We conducted our audit in accordance with generally accepted
auditing standards. Those standards require that we plan and
perform the audit to obtain reasonable assurance about whether the
financial statements are free of material misstatements. An audit
includes examining, on a test basis, evidence supporting the
amounts and disclosures in the financial statements. An audit
also includes assessing the accounting principles used and
significant estimates made by the Plan's management, as well as
evaluating the overall financial statement presentation. We
believe that our audit provides a reasonable basis for our
opinion.
In our opinion, the financial statements referred to above present
fairly, in all material respects, the net assets available for
plan benefits of the Plan as of December 31, 1999, and the changes
in its net assets available for plan benefits for the year ended
December 31, 1999, in conformity with generally accepted
accounting principles.
Our audit was made for the purpose of forming an opinion on the
basic financial statements taken as a whole. The supplemental
schedule of assets held for investment purposes at end of year
December 31, 1999 is presented for purposes of additional analysis
and is not a required part of the basic financial statements but
is supplementary information required by the Department of Labor's
Rules and Regulations for Reporting and Disclosure under the
Employee Retirement Income Security Act of 1974. The
supplemental schedule has been subjected to the auditing
procedures applied in the audit of the basic financial statements
and, in our opinion, is fairly stated in all material respects in
relation to the basic financial statements taken as a whole.
KPMG LLP
Oklahoma City, Oklahoma
June 30, 2000
<PAGE>
REPORT OF INDEPENDENT PUBLIC ACCOUNTANTS
To the Administrative Committee,
PennzEnergy Company
Savings and Investment Plan:
We have audited the accompanying statement of net assets available
for plan benefits of the PennzEnergy Company Savings and Investment
Plan (the Plan) as of December 31, 1998. This financial statement
is the responsibility of the Plan's administrative committee. Our
responsibility is to express an opinion on this financial statement
based on our audit.
We conducted our audit in accordance with auditing standards generally
accepted in the United States. Those standards require that we plan
and perform the audit to obtain reasonable assurance about whether
the financial statement is free of material misstatement. An audit
includes examining, on a test basis, evidence supporting the amounts
and disclosures in the financial statement. An audit also includes
assessing the accounting principles used and significant estimates
made by the Plan's administrative committee, as well as evaluating
the overall financial statement presentation. We believe that our
audit provides a reasonable basis for our opinion.

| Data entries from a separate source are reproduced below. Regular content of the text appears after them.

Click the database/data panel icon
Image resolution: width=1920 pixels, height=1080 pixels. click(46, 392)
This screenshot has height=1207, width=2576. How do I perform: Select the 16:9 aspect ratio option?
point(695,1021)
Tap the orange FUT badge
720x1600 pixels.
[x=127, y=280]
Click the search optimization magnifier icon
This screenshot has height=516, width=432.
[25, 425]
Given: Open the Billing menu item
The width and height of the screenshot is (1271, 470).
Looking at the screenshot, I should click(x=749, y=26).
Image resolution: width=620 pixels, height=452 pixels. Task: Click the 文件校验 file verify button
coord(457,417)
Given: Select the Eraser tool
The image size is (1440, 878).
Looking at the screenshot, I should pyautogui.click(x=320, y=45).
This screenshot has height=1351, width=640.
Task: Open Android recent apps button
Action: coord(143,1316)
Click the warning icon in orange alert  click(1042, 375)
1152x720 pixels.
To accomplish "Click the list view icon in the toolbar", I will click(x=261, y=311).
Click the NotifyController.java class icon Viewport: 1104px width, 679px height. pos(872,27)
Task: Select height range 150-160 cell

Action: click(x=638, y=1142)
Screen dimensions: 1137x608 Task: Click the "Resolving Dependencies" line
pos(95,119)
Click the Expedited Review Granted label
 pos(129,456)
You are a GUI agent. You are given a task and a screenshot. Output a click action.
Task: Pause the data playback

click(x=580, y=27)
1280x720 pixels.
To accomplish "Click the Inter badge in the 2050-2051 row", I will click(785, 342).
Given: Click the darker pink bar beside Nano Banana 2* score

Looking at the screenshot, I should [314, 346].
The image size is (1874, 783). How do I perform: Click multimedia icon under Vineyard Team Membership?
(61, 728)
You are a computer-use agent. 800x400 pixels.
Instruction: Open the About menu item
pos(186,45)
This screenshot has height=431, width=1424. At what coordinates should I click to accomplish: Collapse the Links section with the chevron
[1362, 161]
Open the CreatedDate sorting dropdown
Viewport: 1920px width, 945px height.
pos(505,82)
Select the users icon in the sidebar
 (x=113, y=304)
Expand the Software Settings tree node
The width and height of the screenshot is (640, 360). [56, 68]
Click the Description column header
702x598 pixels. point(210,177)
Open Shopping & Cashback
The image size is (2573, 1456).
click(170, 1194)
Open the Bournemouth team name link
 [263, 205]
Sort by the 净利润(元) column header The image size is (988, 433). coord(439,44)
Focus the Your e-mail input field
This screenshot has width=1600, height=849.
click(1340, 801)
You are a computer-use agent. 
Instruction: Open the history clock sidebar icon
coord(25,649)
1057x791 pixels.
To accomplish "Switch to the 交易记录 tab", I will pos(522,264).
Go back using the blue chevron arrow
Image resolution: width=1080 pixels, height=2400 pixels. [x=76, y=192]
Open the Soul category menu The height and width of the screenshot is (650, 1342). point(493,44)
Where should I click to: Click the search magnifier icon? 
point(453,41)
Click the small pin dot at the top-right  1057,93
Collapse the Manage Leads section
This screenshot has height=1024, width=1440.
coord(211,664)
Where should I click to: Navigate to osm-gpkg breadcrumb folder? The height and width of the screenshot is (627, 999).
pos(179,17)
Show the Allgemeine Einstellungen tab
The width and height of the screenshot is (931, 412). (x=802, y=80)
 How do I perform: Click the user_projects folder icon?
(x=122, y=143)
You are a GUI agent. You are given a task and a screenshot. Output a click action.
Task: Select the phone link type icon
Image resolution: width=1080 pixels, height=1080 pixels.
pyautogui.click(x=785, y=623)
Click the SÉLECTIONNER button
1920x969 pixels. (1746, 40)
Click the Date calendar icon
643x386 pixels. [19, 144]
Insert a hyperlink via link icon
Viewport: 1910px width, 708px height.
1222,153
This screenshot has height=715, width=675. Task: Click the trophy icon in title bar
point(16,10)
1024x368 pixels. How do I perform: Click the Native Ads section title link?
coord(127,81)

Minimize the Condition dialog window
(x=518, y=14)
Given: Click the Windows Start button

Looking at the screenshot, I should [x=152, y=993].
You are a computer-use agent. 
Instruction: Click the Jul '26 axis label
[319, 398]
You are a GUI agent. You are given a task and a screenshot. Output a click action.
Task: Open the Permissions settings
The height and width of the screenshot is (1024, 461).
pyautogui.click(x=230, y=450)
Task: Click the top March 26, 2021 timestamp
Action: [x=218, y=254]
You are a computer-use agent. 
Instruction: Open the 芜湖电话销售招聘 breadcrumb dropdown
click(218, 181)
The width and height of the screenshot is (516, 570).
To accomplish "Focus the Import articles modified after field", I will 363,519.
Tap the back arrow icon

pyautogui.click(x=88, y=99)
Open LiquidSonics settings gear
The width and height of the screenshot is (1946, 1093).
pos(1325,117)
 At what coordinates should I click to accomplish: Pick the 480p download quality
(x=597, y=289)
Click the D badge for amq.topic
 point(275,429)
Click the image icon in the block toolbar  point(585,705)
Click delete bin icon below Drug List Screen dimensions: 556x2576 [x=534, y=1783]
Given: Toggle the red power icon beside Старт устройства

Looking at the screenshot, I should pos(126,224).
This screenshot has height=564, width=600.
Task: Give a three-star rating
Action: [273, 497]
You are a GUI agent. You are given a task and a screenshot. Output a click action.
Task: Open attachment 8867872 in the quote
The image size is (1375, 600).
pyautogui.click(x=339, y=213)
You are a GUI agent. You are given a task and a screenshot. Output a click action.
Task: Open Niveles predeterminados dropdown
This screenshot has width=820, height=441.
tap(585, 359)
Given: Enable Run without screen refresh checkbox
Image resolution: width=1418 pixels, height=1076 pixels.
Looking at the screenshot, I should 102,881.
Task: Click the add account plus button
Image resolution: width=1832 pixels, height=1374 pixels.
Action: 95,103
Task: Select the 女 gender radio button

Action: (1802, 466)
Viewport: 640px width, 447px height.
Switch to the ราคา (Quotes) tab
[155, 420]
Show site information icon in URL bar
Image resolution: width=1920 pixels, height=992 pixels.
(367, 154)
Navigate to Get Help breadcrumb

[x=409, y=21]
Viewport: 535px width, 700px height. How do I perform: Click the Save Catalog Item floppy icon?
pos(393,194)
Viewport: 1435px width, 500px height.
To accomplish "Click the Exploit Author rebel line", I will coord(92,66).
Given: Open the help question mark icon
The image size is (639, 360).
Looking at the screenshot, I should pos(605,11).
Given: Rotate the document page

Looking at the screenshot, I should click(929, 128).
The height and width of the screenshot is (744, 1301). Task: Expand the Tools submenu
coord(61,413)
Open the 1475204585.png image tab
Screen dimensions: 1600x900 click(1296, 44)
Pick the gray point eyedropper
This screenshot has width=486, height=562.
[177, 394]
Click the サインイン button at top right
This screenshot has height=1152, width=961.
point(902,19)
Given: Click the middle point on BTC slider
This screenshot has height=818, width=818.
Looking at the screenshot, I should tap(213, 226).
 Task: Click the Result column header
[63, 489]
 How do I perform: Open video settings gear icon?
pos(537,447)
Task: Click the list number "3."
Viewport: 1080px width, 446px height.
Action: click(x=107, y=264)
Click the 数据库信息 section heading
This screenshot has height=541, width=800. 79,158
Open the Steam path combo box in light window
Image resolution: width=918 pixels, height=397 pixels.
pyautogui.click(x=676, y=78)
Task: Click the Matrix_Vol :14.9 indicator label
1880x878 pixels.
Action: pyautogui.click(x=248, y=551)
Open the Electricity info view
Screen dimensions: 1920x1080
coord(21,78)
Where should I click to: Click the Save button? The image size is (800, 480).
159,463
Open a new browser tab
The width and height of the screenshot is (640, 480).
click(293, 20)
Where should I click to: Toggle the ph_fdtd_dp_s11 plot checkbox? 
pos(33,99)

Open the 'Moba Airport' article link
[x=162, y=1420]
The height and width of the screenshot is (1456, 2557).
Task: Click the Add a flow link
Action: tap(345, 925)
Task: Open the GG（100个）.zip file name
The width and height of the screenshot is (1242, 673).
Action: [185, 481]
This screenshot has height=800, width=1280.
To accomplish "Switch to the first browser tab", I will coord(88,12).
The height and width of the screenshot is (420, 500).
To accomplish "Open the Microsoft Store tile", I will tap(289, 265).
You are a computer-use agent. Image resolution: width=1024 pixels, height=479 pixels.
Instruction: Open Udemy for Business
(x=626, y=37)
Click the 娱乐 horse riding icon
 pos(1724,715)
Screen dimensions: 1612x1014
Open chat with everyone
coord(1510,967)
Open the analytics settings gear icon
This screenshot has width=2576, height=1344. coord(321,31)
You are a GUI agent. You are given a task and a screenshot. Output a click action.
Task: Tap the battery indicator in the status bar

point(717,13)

In our opinion, the financial statement referred to above presents
fairly, in all material respects, the net assets available for plan
benefits of the Plan as of December 31, 1998, in conformity with
accounting principles generally accepted in the United States.
ARTHUR ANDERSEN LLP
Houston, Texas
June 28, 1999
<PAGE>
<TABLE>
<CAPTION>
PENNZENERGY COMPANY SAVINGS
AND INVESTMENT PLAN
Statements of Net Assets Available for Plan Benefits
December 31, 1999 and 1998
1999 1998
Assets:
<S> <C> <C>
Investments at fair value $ 65,400,539 174,463,079
Receivables:
Employee contributions 164,415 888,966
Employer contributions 101,977 688,427
Interest and dividends 55,801 46,803
322,193 1,624,196
Net assets available for plan
benefits $ 65,722,732 176,087,275
See accompanying notes to financial statements.
</TABLE>
<PAGE>
<TABLE>
<CAPTION>
PENNZENERGY COMPANY SAVINGS
AND INVESTMENT PLAN
Statement of Changes in Net Assets Available for Plan Benefits
For the Year Ended December 31, 1999
Additions:
Contributions:
<S> <C>
Employee $ 4,749,653
Employer 3,624,533
8,374,186
Net investment income:
Interest 285,422
Dividends 1,796,908
Net realized and unrealized appreciation in
fair value of investments 5,993,315
Total additions 16,449,831
Deductions:
Benefits paid to participants 7,751,868
Net transfers to other plans 119,059,586
Administrative expenses 2,920
Total deductions 126,814,374
Decrease in net assets available
for plan benefits (110,364,543)
Net assets available for plan benefits:
Beginning of year 176,087,275
End of year $ 65,722,732
See accompanying notes to financial statements.
</TABLE>
<PAGE>
(1) Spin-Off of Pennzoil-Quaker State Company From Pennzoil
Company
On December 30, 1998, Pennzoil Company (Pennzoil) distributed
to its shareholders 47.8 million shares of common stock of its
wholly owned subsidiary Pennzoil-Quaker State Company
(Pennzoil-Quaker State) representing all of the shares of
Pennzoil-Quaker State owned by Pennzoil.
As part of the spin-off transaction, effective December 31,
1998, the Pennzoil Company Savings and Investment Plan (the
Plan) was renamed the PennzEnergy Company Savings and
Investment Plan. As of January 1, 1999, the Plan covered the
employees of PennzEnergy Company and participating
subsidiaries and affiliated companies (PennzEnergy). Net
assets available for benefits of $119.9 million related to
Pennzoil-Quaker State employees were transferred to the
Pennzoil-Quaker State Company Savings and Investment Plan in
1999.
In connection with the spin-off, Pennzoil distributed one
share of Pennzoil-Quaker State common stock for every share of
Pennzoil common stock. As a result, the Plan's Stock Fund
held both PennzEnergy and Pennzoil-Quaker State common stock
at December 31, 1998.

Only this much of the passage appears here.